▶ [TRY IT]:
What follows is a set of records; give them all back exactly.

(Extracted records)

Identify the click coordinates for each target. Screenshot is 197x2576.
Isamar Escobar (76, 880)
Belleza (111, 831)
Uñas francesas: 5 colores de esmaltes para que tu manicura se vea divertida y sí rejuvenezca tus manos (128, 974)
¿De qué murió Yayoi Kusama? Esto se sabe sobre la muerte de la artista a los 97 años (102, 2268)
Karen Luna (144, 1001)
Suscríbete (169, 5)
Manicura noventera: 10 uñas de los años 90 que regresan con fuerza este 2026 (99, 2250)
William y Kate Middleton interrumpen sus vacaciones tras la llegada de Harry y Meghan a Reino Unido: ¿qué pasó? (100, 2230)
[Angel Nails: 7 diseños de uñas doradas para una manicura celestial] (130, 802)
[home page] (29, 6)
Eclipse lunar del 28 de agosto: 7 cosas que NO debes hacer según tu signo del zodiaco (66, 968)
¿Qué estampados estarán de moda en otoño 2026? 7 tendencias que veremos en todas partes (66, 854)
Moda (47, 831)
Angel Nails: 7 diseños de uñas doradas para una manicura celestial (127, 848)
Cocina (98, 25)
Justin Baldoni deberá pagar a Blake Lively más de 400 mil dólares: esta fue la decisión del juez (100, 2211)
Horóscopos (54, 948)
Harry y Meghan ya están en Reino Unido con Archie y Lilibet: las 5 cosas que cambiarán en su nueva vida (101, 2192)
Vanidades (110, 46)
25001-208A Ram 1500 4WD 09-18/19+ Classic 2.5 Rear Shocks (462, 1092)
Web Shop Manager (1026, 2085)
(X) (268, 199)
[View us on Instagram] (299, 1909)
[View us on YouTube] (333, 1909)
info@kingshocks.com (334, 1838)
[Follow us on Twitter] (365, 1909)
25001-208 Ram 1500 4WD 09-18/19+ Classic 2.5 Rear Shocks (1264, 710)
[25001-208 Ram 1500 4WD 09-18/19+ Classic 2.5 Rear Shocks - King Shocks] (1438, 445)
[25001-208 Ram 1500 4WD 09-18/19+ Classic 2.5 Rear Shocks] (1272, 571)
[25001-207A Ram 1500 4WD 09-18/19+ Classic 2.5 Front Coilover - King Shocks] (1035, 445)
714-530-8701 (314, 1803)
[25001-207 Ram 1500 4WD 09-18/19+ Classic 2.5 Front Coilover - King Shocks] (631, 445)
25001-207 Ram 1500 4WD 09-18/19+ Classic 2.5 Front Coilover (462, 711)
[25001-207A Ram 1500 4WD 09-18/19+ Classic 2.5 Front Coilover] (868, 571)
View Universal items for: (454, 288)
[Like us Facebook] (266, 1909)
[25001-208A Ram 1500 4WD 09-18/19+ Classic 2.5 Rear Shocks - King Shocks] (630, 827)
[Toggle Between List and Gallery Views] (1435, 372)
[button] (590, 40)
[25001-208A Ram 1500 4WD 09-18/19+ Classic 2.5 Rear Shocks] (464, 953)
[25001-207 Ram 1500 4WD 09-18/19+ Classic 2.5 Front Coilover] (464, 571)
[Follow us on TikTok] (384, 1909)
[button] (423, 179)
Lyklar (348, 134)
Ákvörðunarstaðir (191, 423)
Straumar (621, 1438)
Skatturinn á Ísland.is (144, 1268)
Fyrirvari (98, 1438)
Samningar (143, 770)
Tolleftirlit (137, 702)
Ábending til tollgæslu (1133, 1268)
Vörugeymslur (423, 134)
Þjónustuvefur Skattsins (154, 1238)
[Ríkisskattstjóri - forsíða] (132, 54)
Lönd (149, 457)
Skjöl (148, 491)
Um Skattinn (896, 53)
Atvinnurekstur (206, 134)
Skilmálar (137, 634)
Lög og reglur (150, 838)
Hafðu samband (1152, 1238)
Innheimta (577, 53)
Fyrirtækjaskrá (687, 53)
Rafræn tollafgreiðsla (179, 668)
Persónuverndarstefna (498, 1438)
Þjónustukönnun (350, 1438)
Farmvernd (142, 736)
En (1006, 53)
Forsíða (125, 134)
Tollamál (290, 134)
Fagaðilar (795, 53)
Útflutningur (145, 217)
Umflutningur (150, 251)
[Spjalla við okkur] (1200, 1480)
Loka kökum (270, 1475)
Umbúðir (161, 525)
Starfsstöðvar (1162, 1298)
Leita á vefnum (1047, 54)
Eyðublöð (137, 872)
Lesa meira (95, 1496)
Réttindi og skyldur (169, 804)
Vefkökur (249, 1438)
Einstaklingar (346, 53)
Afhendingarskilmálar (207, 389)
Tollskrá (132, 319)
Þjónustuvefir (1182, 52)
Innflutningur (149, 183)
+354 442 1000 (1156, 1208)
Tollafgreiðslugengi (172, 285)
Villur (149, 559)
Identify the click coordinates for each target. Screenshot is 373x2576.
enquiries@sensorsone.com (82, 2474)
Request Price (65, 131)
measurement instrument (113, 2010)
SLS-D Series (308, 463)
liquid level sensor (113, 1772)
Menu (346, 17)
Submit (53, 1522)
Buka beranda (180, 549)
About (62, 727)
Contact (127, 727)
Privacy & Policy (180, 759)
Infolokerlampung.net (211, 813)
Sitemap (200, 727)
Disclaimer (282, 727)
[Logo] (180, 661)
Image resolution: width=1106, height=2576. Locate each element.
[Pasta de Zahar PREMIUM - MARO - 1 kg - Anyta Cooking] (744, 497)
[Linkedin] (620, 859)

▶ [ANSWER SECTION]:
Identify the click coordinates for each target. Screenshot is 197x2576.
Isamar Escobar (76, 880)
Belleza (111, 831)
Uñas francesas: 5 colores de esmaltes para que tu manicura se vea divertida y sí rejuvenezca tus manos (128, 974)
¿De qué murió Yayoi Kusama? Esto se sabe sobre la muerte de la artista a los 97 años (102, 2268)
Karen Luna (144, 1001)
Suscríbete (169, 5)
Manicura noventera: 10 uñas de los años 90 que regresan con fuerza este 2026 (99, 2250)
William y Kate Middleton interrumpen sus vacaciones tras la llegada de Harry y Meghan a Reino Unido: ¿qué pasó? (100, 2230)
[Angel Nails: 7 diseños de uñas doradas para una manicura celestial] (130, 802)
[home page] (29, 6)
Eclipse lunar del 28 de agosto: 7 cosas que NO debes hacer según tu signo del zodiaco (66, 968)
¿Qué estampados estarán de moda en otoño 2026? 7 tendencias que veremos en todas partes (66, 854)
Moda (47, 831)
Angel Nails: 7 diseños de uñas doradas para una manicura celestial (127, 848)
Cocina (98, 25)
Justin Baldoni deberá pagar a Blake Lively más de 400 mil dólares: esta fue la decisión del juez (100, 2211)
Horóscopos (54, 948)
Harry y Meghan ya están en Reino Unido con Archie y Lilibet: las 5 cosas que cambiarán en su nueva vida (101, 2192)
Vanidades (110, 46)
25001-208A Ram 1500 4WD 09-18/19+ Classic 2.5 Rear Shocks (462, 1092)
Web Shop Manager (1026, 2085)
(X) (268, 199)
[View us on Instagram] (299, 1909)
[View us on YouTube] (333, 1909)
info@kingshocks.com (334, 1838)
[Follow us on Twitter] (365, 1909)
25001-208 Ram 1500 4WD 09-18/19+ Classic 2.5 Rear Shocks (1264, 710)
[25001-208 Ram 1500 4WD 09-18/19+ Classic 2.5 Rear Shocks - King Shocks] (1438, 445)
[25001-208 Ram 1500 4WD 09-18/19+ Classic 2.5 Rear Shocks] (1272, 571)
[25001-207A Ram 1500 4WD 09-18/19+ Classic 2.5 Front Coilover - King Shocks] (1035, 445)
714-530-8701 (314, 1803)
[25001-207 Ram 1500 4WD 09-18/19+ Classic 2.5 Front Coilover - King Shocks] (631, 445)
25001-207 Ram 1500 4WD 09-18/19+ Classic 2.5 Front Coilover (462, 711)
[25001-207A Ram 1500 4WD 09-18/19+ Classic 2.5 Front Coilover] (868, 571)
View Universal items for: (454, 288)
[Like us Facebook] (266, 1909)
[25001-208A Ram 1500 4WD 09-18/19+ Classic 2.5 Rear Shocks - King Shocks] (630, 827)
[Toggle Between List and Gallery Views] (1435, 372)
[button] (590, 40)
[25001-208A Ram 1500 4WD 09-18/19+ Classic 2.5 Rear Shocks] (464, 953)
[25001-207 Ram 1500 4WD 09-18/19+ Classic 2.5 Front Coilover] (464, 571)
[Follow us on TikTok] (384, 1909)
[button] (423, 179)
Lyklar (348, 134)
Ákvörðunarstaðir (191, 423)
Straumar (621, 1438)
Skatturinn á Ísland.is (144, 1268)
Fyrirvari (98, 1438)
Samningar (143, 770)
Tolleftirlit (137, 702)
Ábending til tollgæslu (1133, 1268)
Vörugeymslur (423, 134)
Þjónustuvefur Skattsins (154, 1238)
[Ríkisskattstjóri - forsíða] (132, 54)
Lönd (149, 457)
Skjöl (148, 491)
Um Skattinn (896, 53)
Atvinnurekstur (206, 134)
Skilmálar (137, 634)
Lög og reglur (150, 838)
Hafðu samband (1152, 1238)
Innheimta (577, 53)
Fyrirtækjaskrá (687, 53)
Rafræn tollafgreiðsla (179, 668)
Persónuverndarstefna (498, 1438)
Þjónustukönnun (350, 1438)
Farmvernd (142, 736)
En (1006, 53)
Forsíða (125, 134)
Tollamál (290, 134)
Fagaðilar (795, 53)
Útflutningur (145, 217)
Umflutningur (150, 251)
[Spjalla við okkur] (1200, 1480)
Loka kökum (270, 1475)
Umbúðir (161, 525)
Starfsstöðvar (1162, 1298)
Leita á vefnum (1047, 54)
Eyðublöð (137, 872)
Lesa meira (95, 1496)
Réttindi og skyldur (169, 804)
Vefkökur (249, 1438)
Einstaklingar (346, 53)
Afhendingarskilmálar (207, 389)
Tollskrá (132, 319)
Þjónustuvefir (1182, 52)
Innflutningur (149, 183)
+354 442 1000 (1156, 1208)
Tollafgreiðslugengi (172, 285)
Villur (149, 559)
Identify the click coordinates for each target. Screenshot is 373x2576.
enquiries@sensorsone.com (82, 2474)
Request Price (65, 131)
measurement instrument (113, 2010)
SLS-D Series (308, 463)
liquid level sensor (113, 1772)
Menu (346, 17)
Submit (53, 1522)
Buka beranda (180, 549)
About (62, 727)
Contact (127, 727)
Privacy & Policy (180, 759)
Infolokerlampung.net (211, 813)
Sitemap (200, 727)
Disclaimer (282, 727)
[Logo] (180, 661)
Image resolution: width=1106, height=2576. Locate each element.
[Pasta de Zahar PREMIUM - MARO - 1 kg - Anyta Cooking] (744, 497)
[Linkedin] (620, 859)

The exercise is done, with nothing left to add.